Very‑Low Calorie Diets Can Increase Dangerous Gut Bacteria: Study
Extreme calorie restrictions can alter the gut microbiome by increasing the population of a dangerous bacterium linked to severe diarrhea and inflammation in the gut, according to a new study.
Published in Nature, the researchers mapped the increase in the bacterium called Clostridioides difficile (C. difficile). The gut microbiome is notoriously unique and includes trillions of different microorganisms that aid digestion and immunity. Our specific microbiome is affected by the place we live in, the food we eat, the physical touch of other organisms, along with a host of other factors.
The make-up of these gut microbes can thus change on a low-calorie diet. For the purpose of this study, researchers monitored 80 overweight and obese women for 16 weeks. Half of them were put on an extreme diet that limited their intake to 800 calories per day in liquid form. The other half ate normally and maintained their existing body weight.
“Our results underscore that the role of calories in weight management is much more complex than simply how much energy a person is taking in,” says microbiologist Peter Turnbaugh, Ph.D., an associate professor of microbiology and immunology and a senior author of the study.
Although the group on the diet did lose weight, there were also significant shifts in the make-up of bacteria in their gut. “We found that this very-low-calorie diet profoundly altered the gut microbiome, including an overall decrease in gut bacteria,” Turnbaugh said.

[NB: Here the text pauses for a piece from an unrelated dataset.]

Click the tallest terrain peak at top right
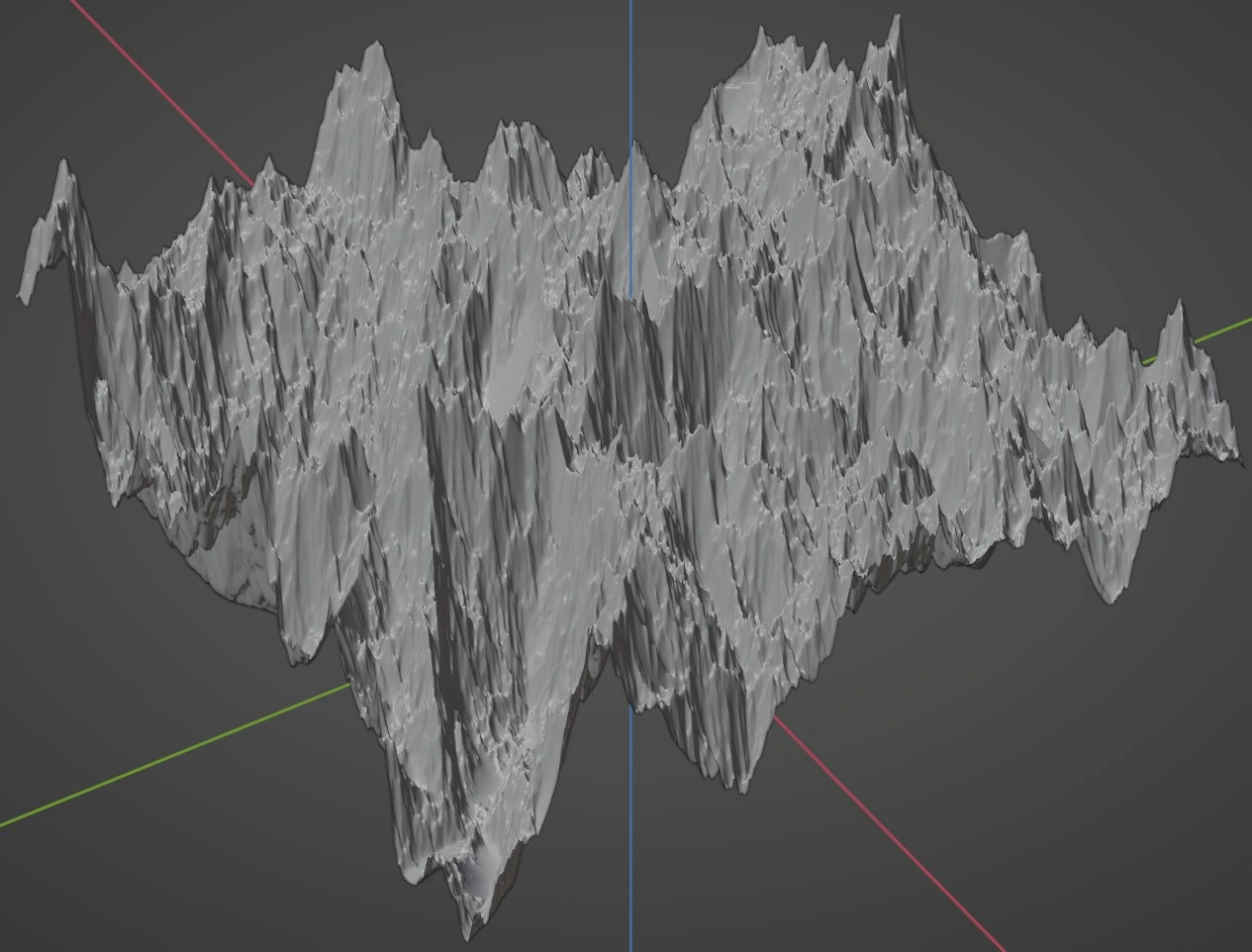This screenshot has height=952, width=1252. coord(896,22)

Our gut microbiome is a “complex reflection of the various microbial experiences and contact you’ve had throughout your life,” Liesl Goecker wrote for The Swaddle in 2018. Previous research has shown that a lack of microbial diversity plays can impact immunity and may even account for the rise in the incidence of autoimmune diseases in the West.
Related on The Swaddle:
The bacterium C. difficile occurs naturally in our guts and is associated with the process of fat metabolism. However, its growth is usually kept in check by our digestive processes when we eat. So when people eat less — particularly less fat — this results in the rise of C. difficile in the body. Their conclusion was that the “hungry microbiome” that increases after low-calorie diets can alter the way our gut processes food and energy.

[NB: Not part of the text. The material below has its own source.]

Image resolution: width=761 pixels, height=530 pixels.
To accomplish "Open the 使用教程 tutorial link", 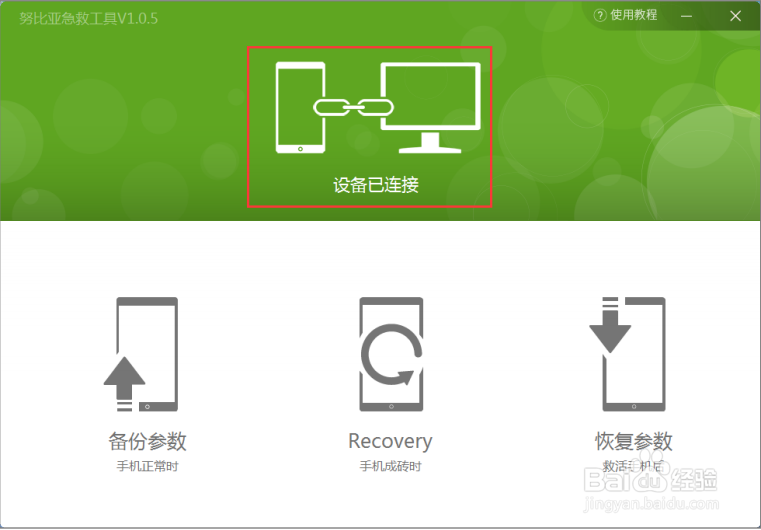I will pyautogui.click(x=633, y=15).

The researchers linked the bacterium with gut problems like digestive system issues — such as diarrhea and colitis — that have been proven to be fatal. While the ill effects that would normally be expected from C. difficile didn’t show up in the studied participants, researchers say this would have changed if the diet had continued.
These findings are pertinent in the backdrop of the “800-calorie” fads (remember Bridget Jones’ goal in her diary?) and liquid diets, where reduced eating could potentially alter the composition of the gut microbiome.

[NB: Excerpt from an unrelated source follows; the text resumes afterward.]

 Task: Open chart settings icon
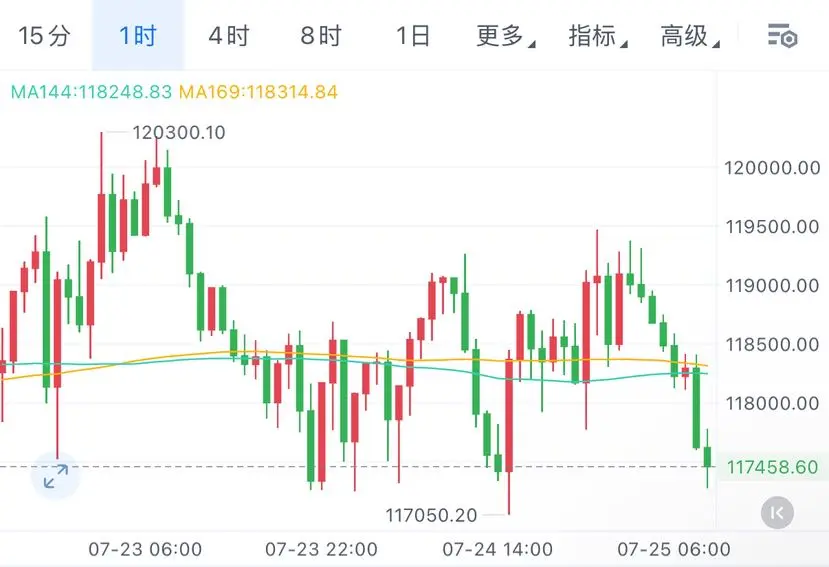[782, 36]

In order to explore the relationship between the bacteria and weight loss, the researchers collected fecal samples from all 80 participants, before and after the trial. They transplanted the samples into mice — after which the mice continued to eat the same amount. Mice that had the post-diet sample lost weight, owing to increase in the C. difficile bacteria. This is because, left unchecked, C. difficile takes up more sugars, leaving less for their hosts.
The researchers, however, cautioned against viewing the dangerous bacterium as a shortcut for serious and sustainable weight loss.
There’s “a lot of biology left to unpack here,” Turnbaugh said, noting how the gut microbiome varies between individuals, gender, and geographies. Researchers eye further studies that answer the long-term changes in how our gut processes food as a result of weight loss or how sustainable this weight loss would be. Moreover, further studies and larger sample size can help with long-term research for individuals with obesity.
In the end, this is an important reminder of how important a healthy gut microbiome is.